*REQUIREMENT*
What is needed is an exact copy of the records below, minus any pictures.

*DATA*
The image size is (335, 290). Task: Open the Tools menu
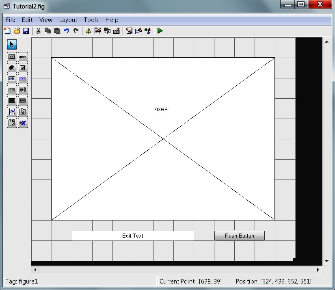pyautogui.click(x=91, y=19)
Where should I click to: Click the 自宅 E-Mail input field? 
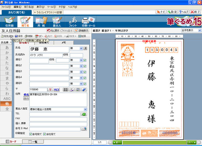tap(55, 129)
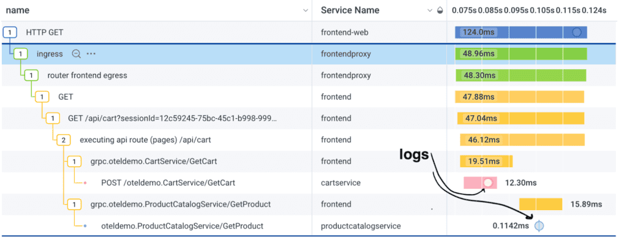This screenshot has width=627, height=250.
Task: Click the green 48.30ms duration bar
Action: [520, 75]
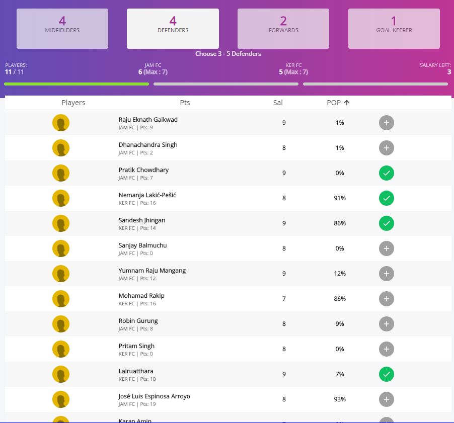Sort list by Sal column header
454x423 pixels.
click(278, 103)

*OUTPUT OF THE EXERCISE*
The image size is (335, 290). Task: Open the Tools menu
pyautogui.click(x=91, y=19)
Where should I click to: Click the 自宅 E-Mail input field? 
tap(55, 129)
This screenshot has width=627, height=250.
Task: Click the green 48.30ms duration bar
Action: [520, 75]
Sort list by Sal column header
454x423 pixels.
click(278, 103)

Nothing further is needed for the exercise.